Animée par une bonne dose de colère (et de courage), une étudiante qui s'appelle, selon les uns Amal et selon d'autres Khaoula, grimpe le mur et affronte l’homme barbu et en qamis afghan qui a osé remplacer le drapeau national par sa bannière noire, couleur de deuil. Résultat : l’homme tout en muscles s'est permis de mettre la fille par terre (c’était sur le toit). A ce moment-là, ses camarades ont rejoint, sur le toit, l’extrémiste, renfort obligé. A voir ce qui se passait, des étudiants sont montés, à leur tour (sur le toit sic !), pour secourir la courageuse étudiante. Une rixe entre les deux camps s’est déclenchée.

Réveillez-vous !

Ceci n’est pas un film. Ceci s’est bien passé en Tunisie. Et nous sommes bel et bien la veille du 8 mars, Journée de la fête de la Femme. Journée de la liberté, des libertés. Personne n’est resté insensible.

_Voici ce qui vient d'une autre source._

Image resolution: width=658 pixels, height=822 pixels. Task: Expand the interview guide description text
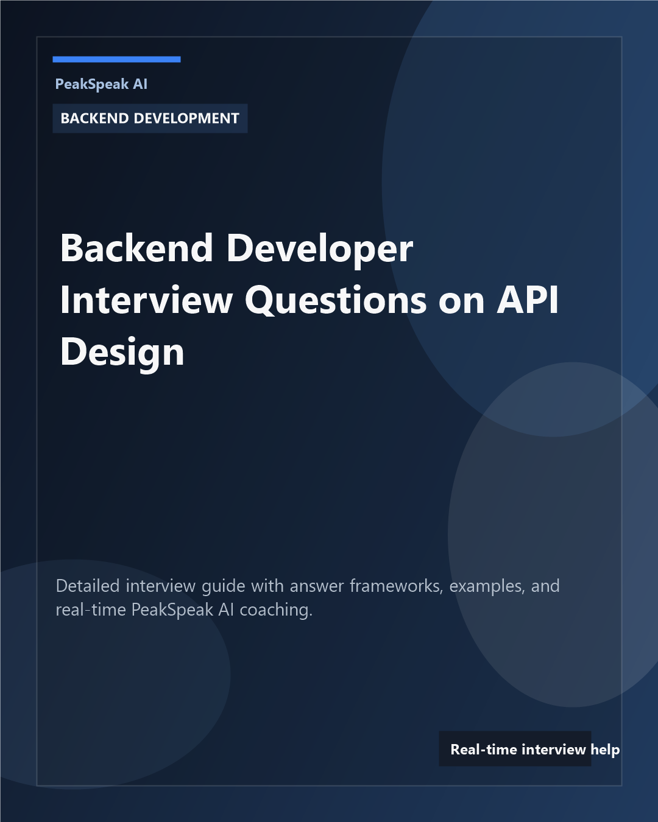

Aussitôt, sur les réseaux sociaux, les Tunisiens et Tunisiennes se sont déchaînés. Ils ont tiré des archives tant d’articles datant des années 1900 à propos de l’histoire du drapeau tunisien. Et ce n’est pas tout. Ils ont fait de petites recherches, en guise de rappel, à propos des symboles du croissant (symbole de l’islam) et de l’étoile (autre symbole des 5 piliers de la religion du prophète Mohamed) qui estampillent notre drapeau. Et ce n’est pas fini !

Les couleurs de notre drapeau national en rouge et blanc, rappellent aussi la paix et le sang, celui des martyrs… A ces extrémistes, les internautes ont fait passer leur message : ceux qui portent atteinte à ces symboles n’ont qu’à aller s’instruire. Car, ils ont touché au sacré : le croissant et l’étoile, deux symboles de l’islam. Et pour appartenir au pays, il y a eu des martyrs qui sont tombés pour que la Tunisie soit indépendante. Un autre rappel : s’il n’y avait pas eu ces martyrs pendant la révolution du 14 janvier (plus de 300 tombés sans compter les 1000 blessés, aujourd’hui handicapés), ces extrémistes n’auraient eu aucune chance de sortir dans la rue manifester librement dans toutes les régions du pays.

«Kolna Amal, Khaoula et toutes les autres»

C’est grâce aux hommes et aux femmes morts pour le drapeau, que les Tunisiens peuvent aujourd’hui manifester librement. Dans un autre temps, ce n’était pas possible, même pas dans nos rêves. Les Tunisiens, sont vous et nous, la majorité et les minorités de toutes les idéologies et les confessions. En ce jour du 8 mars, celui des droits de la Femme, les internautes ont dit leur mot, d’une seule voix : «Kolna Amal, kolna Khaoula» (Nous sommes tous Amal, Khaoula). En signe d’hommage à la femme, à toutes les femmes d’ici et d’ailleurs.